§ Your assignment:
Could the records be returned exactly, with the pictures left out?

§ Data for analysis:
###

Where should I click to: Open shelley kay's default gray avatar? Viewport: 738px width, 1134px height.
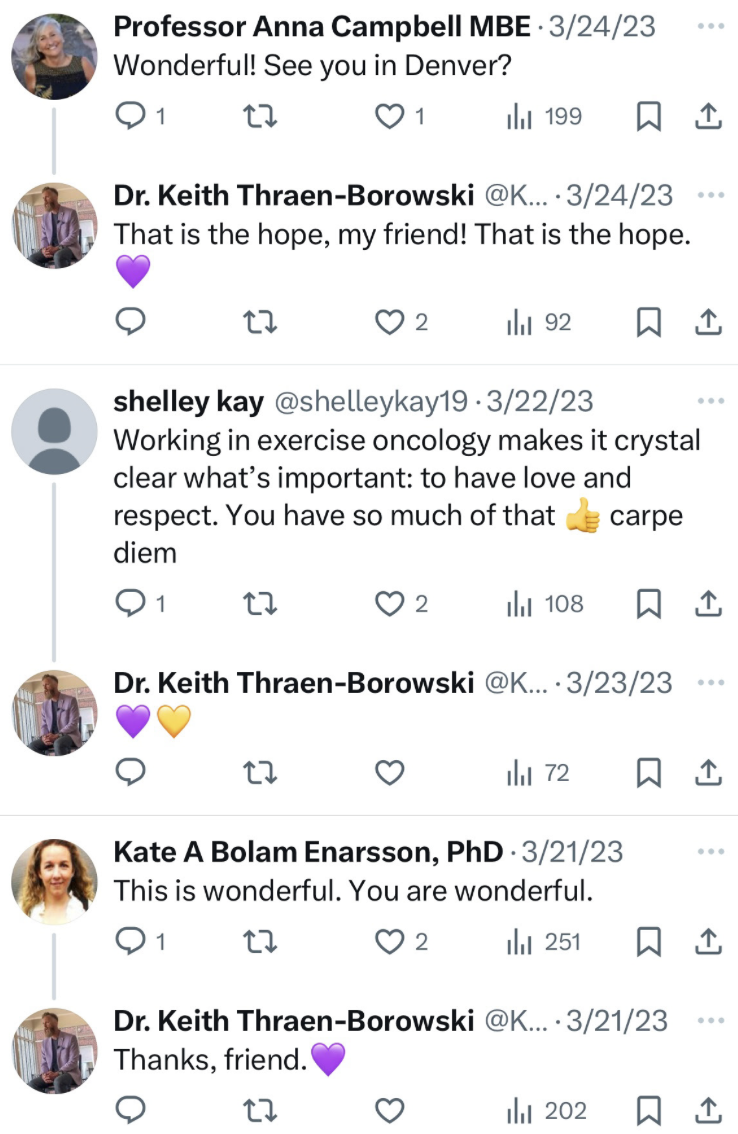coord(54,431)
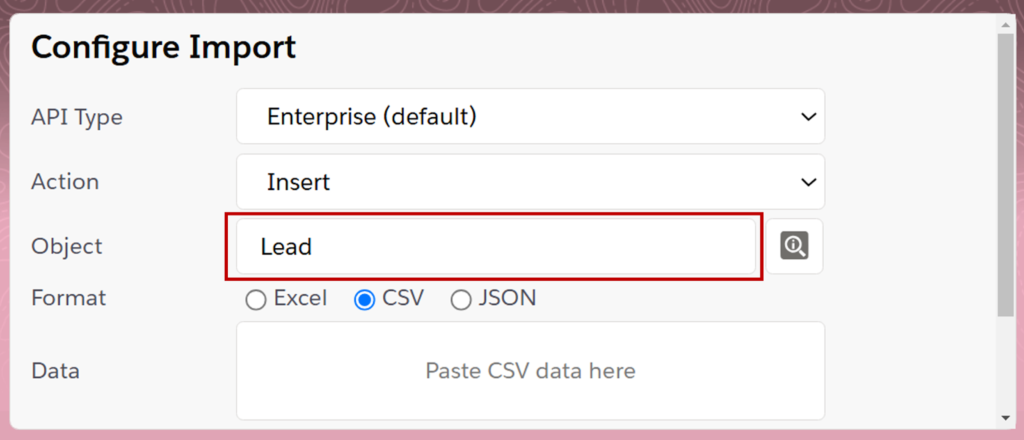Select the Excel format radio button
Image resolution: width=1024 pixels, height=440 pixels.
click(255, 300)
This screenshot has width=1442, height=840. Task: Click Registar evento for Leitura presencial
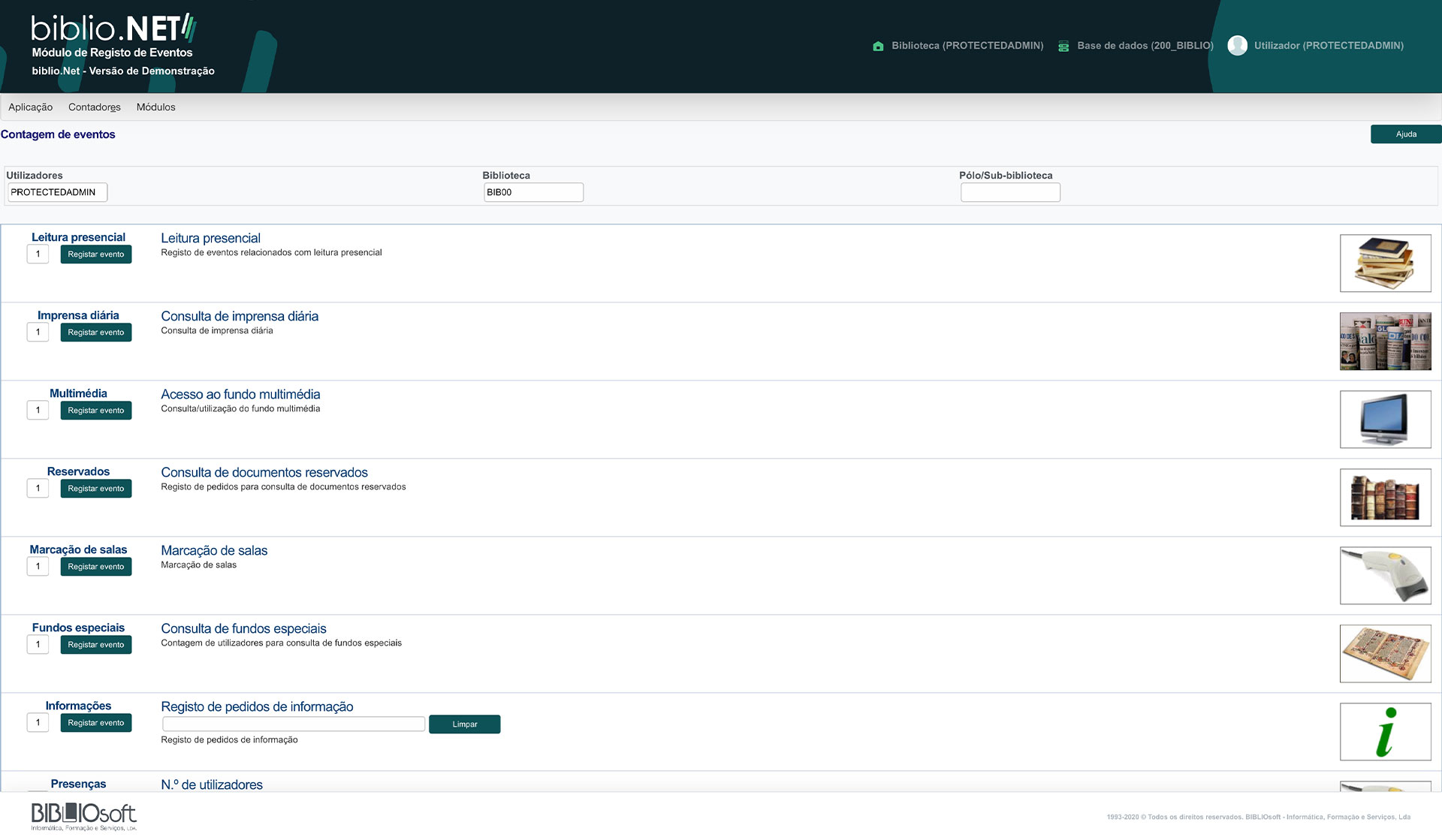[96, 254]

###

§ Task output:
Where should I click to: Open shelley kay's default gray avatar? Viewport: 738px width, 1134px height.
coord(54,431)
Select the Excel format radio button
Image resolution: width=1024 pixels, height=440 pixels.
click(255, 300)
This screenshot has width=1442, height=840. Task: Click Registar evento for Leitura presencial
[96, 254]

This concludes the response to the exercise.